On Sep 11, 2012, at 01:23, Schultz, Martin wrote:

> Hi John,
>
> the problem is that the compound name is obvious for a human, but very hard to extract for a machine, because we don?t have a strict set of grammar rules. What you are suggesting sounds almost like you wanted to replace the standard_names by some other mechanism of controlled vocabulary, a collection of URIs from different fields and different servers which would point to the actual reference term in each case? Perhaps I got you wrong here, but I would feel rather uneasy about going too far in this direction at present. We were very happy to find out in Dublin that the community (of atmospheric chemists) is beginning (!) to recognize standard_names as a valuable resource enabling them to speak about the same thing with the same words (even though sometimes a bit clumsy), and to have one ?master list? of terms seems much simpler and more resilient to me at present. Yet, it may be good to reflect within the standard_name list what is often brought up in the list discussions anyhow, that is that some comm
unities have established controlled vocabulary for their field, and ? as far as I follow the discussions ? this is usually a good argument for accepting a standard_name proposal, unless it is in conflict with other rules.
>
> The specific situation in atmospheric chemistry (maybe not so specific but at least very prominent) is that the ?variable name space? is not 1-dimensional, but multi-dimensional, i.e. for each (new) compound we can easily add a dozen or more new terms (= standard_names) which describe the molar fraction or mass content in the atmosphere, emission or deposition fluxes (due to a myriad individual processes if need be), chemical reaction rates or turnover rates, etc. My proposal to add the compound_name and a URI/URL to the accepted standard vocabulary list for compounds merely aims at making sure we can link the various compound properties together, so that an application can understand that ?mole_fraction_of_trimethylbenzene_in_air? is linked to ?tendency_of_atmosphere_mass_content_of_trimethylbenzene_in_air_due_to_emissions_from_traffic?, for example. If you show me a parser that can extract all compound names from the standard_name table and which would work for all future versions of the standard_nam
e table, then we might not need this (although the reference to a controlled vocabulary list might still be useful and take a little responsibility away from CF).
>
> Cheers,
>
> Martin
>
>
>
> Von: John Graybeal [mailto:jgraybeal at ucsd.edu]

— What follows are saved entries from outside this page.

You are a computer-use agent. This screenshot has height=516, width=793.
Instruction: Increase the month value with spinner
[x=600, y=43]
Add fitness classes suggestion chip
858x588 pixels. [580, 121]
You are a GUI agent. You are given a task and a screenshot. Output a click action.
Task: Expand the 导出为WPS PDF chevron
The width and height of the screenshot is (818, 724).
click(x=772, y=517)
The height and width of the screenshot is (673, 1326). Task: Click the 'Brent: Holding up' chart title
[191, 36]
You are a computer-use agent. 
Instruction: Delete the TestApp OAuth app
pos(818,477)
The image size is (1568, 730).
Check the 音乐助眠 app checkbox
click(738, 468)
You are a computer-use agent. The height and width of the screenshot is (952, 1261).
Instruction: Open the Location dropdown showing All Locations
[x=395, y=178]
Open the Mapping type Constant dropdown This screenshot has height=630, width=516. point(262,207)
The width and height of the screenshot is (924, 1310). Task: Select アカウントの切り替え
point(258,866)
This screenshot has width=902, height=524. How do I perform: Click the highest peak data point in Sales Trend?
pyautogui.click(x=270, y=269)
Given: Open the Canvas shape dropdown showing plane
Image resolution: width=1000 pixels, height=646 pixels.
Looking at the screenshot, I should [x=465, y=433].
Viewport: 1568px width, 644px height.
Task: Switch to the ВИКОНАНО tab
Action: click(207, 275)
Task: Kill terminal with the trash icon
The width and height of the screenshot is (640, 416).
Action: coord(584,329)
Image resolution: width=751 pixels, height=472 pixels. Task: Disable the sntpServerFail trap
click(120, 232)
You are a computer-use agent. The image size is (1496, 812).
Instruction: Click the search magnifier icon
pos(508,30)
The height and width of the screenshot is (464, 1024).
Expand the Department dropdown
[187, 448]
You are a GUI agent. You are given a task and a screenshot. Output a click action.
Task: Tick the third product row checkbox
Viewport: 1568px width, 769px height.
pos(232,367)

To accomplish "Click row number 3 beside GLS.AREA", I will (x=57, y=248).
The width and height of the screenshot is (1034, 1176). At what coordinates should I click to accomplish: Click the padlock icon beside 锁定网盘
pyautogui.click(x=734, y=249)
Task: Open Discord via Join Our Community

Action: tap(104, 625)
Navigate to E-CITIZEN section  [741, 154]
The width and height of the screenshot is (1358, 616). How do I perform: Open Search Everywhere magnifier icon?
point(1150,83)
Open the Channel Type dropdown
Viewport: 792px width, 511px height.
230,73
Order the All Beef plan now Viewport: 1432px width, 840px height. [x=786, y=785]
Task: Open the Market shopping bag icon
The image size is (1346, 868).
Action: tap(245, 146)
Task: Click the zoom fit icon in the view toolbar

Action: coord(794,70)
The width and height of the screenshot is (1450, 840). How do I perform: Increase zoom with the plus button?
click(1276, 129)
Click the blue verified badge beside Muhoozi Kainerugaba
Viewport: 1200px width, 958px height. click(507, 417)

> Gesendet: Montag, 10. September 2012 18:28
> An: Schultz, Martin
> Cc: Lowry, Roy K.; cf-metadata at cgd.ucar.edu
> Betreff: Re: [CF-metadata] Expanding the standard_name metadata
>
> Congratulations on your great meeting!
>
> Concur that when the name is derivable fairly obviously from the other matter, it should not be required. In this case the CF name is supposed to be clear enough that the compound name should be within it already. Suggest this be available as an option if you value it highly (it is perhaps as much the label, as the unique identifier?).
>
> We are bootstrapping best semantic practices for a long lifetime of their use (hopefully), and so having a URL (well, URI/IRI; yours works) is the principal computational reference. (How does the computer know with some confidence what the thing is?) Yes, definitely a web 2.0 kind of answer. Although a particular unique identifier may no longer be maintained in 10 or 20 years, it is likely enough of a 'standard reference' that it has been mapped to its replacement, or even forward linked from the old URL. Absolute worst case, a web search should find traces of it.
>
> To generalize this (for creatures, phenomena, etc.), could we call it not "compound_codelist", but "object_codelist" or "object_IRI", as the compound is the direct object of the prepositional phrase? OK, that's pretty grammar-centric and therefore obscure, but I see the names quickly described via their mapped components (a great thing!). This is very much the first step of that.
>
> John
>
> On Sep 10, 2012, at 02:35, Schultz, Martin wrote:
>
>
> Hi Roy,
>
> thanks for supporting this idea. Why include the ?compound_name?? I didn?t really think about this, but only copied what is common practice in ISO metadata files. They usually pair a name with the link to the controlled vocabulary list. It could have to do with resilience. What do you do if the controlled vocabulary server doesn?t work at the time when you need it? Actually, I would tend to think that the ?compound_name? tag is the more important one, and I would see the URL more in the sense of a bibliographic reference. In a sense, this bibliographic reference lends some weight to the name. But perhaps I am still living too much in the web 1.0 world?
>
> Cheers,
>
> Martin
>
>
> Von: Lowry, Roy K. [mailto:rkl at bodc.ac.uk]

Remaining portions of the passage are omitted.